(Exercise goal) Rewrite the entries from the line with "Open the AI工具 dropdown menu" to the line with "Image resolution: width=269", replacing "dropdown menu" with "drop-down list" and leaving everything else unchanged.

(Entries shown)
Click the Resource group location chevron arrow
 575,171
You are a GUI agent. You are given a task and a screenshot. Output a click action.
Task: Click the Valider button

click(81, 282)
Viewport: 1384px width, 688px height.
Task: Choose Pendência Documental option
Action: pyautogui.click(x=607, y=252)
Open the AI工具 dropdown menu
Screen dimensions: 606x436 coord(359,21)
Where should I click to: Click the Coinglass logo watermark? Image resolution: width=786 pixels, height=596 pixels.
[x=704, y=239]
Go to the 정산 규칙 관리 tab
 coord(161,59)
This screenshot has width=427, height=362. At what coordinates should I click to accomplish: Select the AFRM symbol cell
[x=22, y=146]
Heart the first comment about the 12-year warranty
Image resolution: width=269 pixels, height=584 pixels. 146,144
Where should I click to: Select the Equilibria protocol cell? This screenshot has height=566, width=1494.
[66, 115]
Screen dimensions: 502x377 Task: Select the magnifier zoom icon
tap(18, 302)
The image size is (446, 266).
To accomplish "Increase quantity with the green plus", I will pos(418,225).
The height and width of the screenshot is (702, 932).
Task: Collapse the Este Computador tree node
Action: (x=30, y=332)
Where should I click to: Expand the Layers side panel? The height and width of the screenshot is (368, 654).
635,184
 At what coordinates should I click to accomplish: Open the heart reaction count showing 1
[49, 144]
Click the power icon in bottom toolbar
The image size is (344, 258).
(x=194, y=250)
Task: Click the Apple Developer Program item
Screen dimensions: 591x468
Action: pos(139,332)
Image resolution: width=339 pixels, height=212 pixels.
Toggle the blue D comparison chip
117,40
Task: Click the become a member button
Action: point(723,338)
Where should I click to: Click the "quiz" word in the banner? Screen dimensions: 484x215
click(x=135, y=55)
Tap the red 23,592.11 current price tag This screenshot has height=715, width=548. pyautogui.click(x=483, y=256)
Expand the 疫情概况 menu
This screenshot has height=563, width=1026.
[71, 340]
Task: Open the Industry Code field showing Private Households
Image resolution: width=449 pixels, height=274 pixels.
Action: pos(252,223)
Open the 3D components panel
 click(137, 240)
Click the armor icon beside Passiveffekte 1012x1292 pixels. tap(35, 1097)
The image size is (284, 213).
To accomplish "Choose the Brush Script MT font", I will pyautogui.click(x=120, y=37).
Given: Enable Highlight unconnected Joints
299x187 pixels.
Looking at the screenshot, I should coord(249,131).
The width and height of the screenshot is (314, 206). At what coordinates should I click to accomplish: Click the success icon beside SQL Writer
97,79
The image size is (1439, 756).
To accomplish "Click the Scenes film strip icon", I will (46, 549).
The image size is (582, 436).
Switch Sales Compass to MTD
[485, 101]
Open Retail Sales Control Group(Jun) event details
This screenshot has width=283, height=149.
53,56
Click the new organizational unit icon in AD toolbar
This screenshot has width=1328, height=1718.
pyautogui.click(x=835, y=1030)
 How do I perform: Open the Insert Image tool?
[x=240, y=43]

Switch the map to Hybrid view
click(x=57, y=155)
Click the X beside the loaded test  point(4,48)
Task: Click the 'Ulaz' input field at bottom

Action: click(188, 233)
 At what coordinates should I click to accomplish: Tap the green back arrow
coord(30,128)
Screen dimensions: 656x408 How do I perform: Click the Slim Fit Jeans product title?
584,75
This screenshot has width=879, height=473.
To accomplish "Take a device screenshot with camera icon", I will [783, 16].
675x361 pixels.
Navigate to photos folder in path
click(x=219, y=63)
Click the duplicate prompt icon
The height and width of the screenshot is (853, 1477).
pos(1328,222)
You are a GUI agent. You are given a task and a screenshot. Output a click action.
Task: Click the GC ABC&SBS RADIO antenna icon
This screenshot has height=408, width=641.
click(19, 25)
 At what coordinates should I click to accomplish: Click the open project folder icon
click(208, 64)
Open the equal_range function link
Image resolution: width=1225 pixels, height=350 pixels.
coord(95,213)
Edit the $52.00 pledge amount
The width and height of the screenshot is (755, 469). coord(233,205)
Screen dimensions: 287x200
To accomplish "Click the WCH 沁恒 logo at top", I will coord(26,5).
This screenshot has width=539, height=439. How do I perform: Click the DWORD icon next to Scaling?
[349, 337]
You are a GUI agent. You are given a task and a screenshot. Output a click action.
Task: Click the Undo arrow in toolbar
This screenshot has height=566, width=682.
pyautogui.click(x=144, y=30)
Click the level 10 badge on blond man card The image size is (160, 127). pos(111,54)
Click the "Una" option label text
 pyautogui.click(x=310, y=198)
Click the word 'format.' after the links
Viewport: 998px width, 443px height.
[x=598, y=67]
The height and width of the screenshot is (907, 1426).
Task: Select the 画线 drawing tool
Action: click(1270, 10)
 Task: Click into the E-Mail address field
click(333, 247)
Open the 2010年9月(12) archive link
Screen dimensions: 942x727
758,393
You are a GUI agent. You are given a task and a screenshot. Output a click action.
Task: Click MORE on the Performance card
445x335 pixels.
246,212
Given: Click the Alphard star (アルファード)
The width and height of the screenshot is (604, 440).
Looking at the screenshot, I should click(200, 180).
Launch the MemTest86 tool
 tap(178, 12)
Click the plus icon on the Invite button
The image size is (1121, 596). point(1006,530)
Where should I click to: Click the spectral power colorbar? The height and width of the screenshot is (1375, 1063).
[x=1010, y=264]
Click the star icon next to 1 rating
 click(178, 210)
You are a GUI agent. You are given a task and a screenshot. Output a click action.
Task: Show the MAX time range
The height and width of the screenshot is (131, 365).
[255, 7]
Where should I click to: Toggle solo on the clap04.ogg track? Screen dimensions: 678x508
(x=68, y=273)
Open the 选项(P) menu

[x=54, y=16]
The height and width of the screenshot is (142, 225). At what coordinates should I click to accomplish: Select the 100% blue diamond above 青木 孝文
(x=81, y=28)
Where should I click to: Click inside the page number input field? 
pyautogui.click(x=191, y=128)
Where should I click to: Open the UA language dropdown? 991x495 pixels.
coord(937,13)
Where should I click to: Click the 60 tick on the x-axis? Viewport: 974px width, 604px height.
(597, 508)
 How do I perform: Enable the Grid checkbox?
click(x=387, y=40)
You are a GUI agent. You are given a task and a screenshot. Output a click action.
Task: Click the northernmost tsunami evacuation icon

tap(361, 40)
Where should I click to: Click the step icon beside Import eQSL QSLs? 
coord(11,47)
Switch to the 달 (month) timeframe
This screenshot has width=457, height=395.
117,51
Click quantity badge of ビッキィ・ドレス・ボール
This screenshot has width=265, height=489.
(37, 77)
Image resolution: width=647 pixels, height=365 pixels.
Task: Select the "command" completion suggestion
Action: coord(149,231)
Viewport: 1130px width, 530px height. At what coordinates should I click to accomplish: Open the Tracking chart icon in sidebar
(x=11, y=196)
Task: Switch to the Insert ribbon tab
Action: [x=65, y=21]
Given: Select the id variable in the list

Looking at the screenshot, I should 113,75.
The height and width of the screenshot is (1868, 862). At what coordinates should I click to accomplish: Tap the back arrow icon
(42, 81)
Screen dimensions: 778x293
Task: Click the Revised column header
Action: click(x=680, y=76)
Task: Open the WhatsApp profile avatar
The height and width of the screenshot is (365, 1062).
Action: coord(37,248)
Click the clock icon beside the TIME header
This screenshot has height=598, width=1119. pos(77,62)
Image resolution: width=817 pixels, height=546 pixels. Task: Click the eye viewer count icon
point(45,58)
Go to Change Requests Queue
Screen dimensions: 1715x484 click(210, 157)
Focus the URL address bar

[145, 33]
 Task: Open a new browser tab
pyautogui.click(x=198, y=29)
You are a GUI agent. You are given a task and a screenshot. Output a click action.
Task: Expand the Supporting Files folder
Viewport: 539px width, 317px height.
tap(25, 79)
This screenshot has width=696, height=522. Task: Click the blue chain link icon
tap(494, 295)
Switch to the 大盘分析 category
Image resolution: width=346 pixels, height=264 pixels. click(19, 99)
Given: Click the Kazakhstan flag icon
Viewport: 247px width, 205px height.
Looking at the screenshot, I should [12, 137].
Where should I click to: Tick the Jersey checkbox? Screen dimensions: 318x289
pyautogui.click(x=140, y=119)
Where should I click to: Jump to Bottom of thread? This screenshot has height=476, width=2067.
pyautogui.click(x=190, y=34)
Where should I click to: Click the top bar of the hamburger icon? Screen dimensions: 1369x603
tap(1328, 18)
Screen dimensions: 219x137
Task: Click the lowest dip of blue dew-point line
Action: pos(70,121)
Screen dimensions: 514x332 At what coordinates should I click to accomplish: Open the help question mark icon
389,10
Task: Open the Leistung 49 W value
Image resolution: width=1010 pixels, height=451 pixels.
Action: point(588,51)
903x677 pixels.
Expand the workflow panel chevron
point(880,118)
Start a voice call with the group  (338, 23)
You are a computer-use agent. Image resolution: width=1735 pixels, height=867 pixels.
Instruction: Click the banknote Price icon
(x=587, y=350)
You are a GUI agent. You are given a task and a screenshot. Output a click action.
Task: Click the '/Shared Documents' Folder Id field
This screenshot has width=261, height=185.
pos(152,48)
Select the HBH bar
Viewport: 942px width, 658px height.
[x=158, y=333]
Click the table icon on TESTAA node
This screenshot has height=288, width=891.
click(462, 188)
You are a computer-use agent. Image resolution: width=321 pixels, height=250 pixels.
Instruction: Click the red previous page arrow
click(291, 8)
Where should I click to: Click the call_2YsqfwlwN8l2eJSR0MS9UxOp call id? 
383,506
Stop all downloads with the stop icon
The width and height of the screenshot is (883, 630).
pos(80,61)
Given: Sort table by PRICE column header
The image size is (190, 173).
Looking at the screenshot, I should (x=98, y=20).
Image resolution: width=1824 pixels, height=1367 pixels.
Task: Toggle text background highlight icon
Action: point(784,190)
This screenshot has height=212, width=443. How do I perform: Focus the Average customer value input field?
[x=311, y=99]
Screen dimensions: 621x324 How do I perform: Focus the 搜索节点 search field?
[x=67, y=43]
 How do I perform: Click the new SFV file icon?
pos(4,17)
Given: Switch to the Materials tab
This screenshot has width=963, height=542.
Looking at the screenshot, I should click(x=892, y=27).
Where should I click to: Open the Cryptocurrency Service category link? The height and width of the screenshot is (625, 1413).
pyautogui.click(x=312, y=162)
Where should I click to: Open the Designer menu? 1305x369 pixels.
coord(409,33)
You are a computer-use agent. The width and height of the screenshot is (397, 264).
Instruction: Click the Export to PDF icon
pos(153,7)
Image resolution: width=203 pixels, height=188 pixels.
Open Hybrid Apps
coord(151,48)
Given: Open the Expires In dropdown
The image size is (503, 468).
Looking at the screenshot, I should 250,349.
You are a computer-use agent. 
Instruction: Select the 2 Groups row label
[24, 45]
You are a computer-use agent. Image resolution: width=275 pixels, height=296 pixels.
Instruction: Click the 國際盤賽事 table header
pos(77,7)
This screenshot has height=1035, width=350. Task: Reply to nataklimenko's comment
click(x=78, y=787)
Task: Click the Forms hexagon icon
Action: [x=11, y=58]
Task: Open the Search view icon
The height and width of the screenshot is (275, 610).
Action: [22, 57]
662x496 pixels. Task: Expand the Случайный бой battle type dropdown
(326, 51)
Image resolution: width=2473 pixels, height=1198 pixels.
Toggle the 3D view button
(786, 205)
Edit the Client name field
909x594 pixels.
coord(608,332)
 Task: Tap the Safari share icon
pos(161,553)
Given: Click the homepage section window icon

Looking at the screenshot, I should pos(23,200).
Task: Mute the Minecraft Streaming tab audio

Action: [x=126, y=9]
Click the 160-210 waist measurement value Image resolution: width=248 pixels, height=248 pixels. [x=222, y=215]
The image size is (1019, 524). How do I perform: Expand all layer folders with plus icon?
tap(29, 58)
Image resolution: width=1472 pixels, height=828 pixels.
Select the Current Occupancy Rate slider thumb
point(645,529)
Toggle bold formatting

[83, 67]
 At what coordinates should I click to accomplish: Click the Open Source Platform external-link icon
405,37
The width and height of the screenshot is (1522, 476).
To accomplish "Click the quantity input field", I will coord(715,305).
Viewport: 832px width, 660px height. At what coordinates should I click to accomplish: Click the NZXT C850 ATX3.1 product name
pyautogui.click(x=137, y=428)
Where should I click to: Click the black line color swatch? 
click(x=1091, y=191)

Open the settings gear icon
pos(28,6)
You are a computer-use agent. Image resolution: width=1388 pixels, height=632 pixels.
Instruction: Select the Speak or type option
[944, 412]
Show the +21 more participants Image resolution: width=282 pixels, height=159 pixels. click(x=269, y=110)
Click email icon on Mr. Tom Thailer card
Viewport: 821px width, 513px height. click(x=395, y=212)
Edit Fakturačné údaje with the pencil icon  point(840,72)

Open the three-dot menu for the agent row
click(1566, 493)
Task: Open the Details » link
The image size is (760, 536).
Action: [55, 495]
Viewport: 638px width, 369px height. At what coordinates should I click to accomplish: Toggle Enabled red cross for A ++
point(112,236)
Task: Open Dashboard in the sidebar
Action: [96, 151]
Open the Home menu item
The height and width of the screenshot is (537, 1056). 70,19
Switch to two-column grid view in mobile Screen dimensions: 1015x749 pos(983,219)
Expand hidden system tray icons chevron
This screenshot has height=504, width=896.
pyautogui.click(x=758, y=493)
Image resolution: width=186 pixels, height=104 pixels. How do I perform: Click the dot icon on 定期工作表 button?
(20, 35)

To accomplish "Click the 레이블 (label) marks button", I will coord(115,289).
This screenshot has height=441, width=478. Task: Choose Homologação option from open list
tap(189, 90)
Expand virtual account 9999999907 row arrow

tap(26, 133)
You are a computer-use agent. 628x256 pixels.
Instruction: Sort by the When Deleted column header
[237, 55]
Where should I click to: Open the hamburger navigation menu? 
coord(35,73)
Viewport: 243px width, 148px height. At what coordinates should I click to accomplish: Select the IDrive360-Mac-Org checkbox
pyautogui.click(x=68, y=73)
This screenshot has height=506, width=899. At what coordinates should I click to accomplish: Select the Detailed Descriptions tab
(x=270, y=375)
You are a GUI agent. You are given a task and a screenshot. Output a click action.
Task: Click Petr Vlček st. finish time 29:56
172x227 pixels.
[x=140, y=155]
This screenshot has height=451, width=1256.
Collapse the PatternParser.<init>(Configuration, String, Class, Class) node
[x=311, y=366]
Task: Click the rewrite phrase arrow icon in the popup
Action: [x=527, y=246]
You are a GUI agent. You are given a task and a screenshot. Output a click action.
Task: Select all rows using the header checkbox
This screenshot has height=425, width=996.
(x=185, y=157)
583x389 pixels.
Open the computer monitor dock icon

(Problem solution)
Open the AI工具 drop-down list
Screen dimensions: 606x436 coord(359,21)
Where should I click to: Click the Coinglass logo watermark? Image resolution: width=786 pixels, height=596 pixels.
[x=704, y=239]
Go to the 정산 규칙 관리 tab
 coord(161,59)
This screenshot has width=427, height=362. At what coordinates should I click to accomplish: Select the AFRM symbol cell
[x=22, y=146]
Heart the first comment about the 12-year warranty
Image resolution: width=269 pixels, height=584 pixels. 146,144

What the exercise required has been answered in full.